Booking Holdings Inc. operates as a leading provider of online travel services, connecting consumers with hotels, flights, car rentals, and attractions worldwide through brands like Booking.com, Priceline, Agoda, KAYAK, and OpenTable. The company facilitates over 28,000 hotel listings daily and serves more than 220 countries and territories, according to its investor relations site as of May 14, 2026. This platform-based model generates revenue primarily from merchant and agency fees on bookings.

Headquartered in Norwalk, Connecticut, Booking Holdings leverages data analytics and AI to personalize travel recommendations, enhancing user retention. For US investors, the company's strong exposure to domestic leisure and business travel markets, including partnerships with major US airlines and hotels, underscores its relevance amid economic cycles.

Main revenue and product drivers for Booking Holdings Inc.

The bulk of Booking Holdings' revenue stems from accommodation reservations via Booking.com, which accounted for the majority of gross bookings in recent quarters. Flights and rental cars contribute growing shares, with alternative accommodations like vacation rentals expanding through acquisitions.

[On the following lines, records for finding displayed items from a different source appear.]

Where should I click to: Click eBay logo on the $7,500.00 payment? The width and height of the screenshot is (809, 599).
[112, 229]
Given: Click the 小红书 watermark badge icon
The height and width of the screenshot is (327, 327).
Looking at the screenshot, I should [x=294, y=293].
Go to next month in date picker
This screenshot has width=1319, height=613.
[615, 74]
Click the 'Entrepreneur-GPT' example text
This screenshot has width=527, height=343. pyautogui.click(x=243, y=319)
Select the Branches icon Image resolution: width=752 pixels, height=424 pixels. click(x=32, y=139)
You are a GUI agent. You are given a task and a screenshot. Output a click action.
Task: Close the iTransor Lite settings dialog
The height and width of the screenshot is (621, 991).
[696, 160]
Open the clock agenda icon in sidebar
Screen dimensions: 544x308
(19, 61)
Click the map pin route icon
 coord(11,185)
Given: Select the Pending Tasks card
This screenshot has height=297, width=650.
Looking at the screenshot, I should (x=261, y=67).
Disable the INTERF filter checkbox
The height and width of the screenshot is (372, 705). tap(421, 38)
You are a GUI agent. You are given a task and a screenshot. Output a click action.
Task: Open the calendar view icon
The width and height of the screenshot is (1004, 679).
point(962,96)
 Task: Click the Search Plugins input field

In its Q3 2024 earnings reported in late 2024, the company posted EPS of $83.89, surpassing Zacks Consensus of $77.94 by 7.63%, per Zacks as of May 14, 2026.

Key drivers include mobile app adoption, which drives over 50% of bookings, and expansion into experiential services via OpenTable restaurant reservations. For US investors, Booking Holdings' sensitivity to travel demand in North America—its largest market—ties performance to consumer spending and airline capacity.

Industry trends and competitive position

The online travel sector benefits from rising global tourism, with IATA reporting international passenger traffic up 9.9% year-over-year in early 2026. Booking Holdings maintains a competitive edge through its multi-brand portfolio and superior search technology via KAYAK, outpacing rivals like Expedia Group in market share. US investors note its resilience during peak seasons, supported by diversified revenue streams.

Why Booking Holdings Inc. matters for US investors

Listed on Nasdaq under BKNG, Booking Holdings offers US investors exposure to the $1 trillion global travel industry, with significant US revenue from domestic trips. Its Nasdaq listing ensures liquidity and transparency via SEC filings, while currency-hedged operations mitigate forex risks. Recent price action, including the May 13 drop, highlights volatility tied to economic indicators like consumer confidence.

Read more

Additional news and developments on the stock can be explored via the linked overview pages.

More news on this stockInvestor relations

Conclusion

Booking Holdings Inc. continues to navigate travel sector dynamics with a robust platform serving global consumers, as evidenced by its recent share price decline and upcoming earnings. While analyst targets vary, with TD Cowen at $230 and Argus at $205 per MarketScreener as of May 14, 2026, the stock's position in a rising short-term trend suggests ongoing interest. US investors track its performance closely given Nasdaq listing and US market exposure.

Disclaimer: This article does not constitute investment advice. Stocks are volatile financial instruments.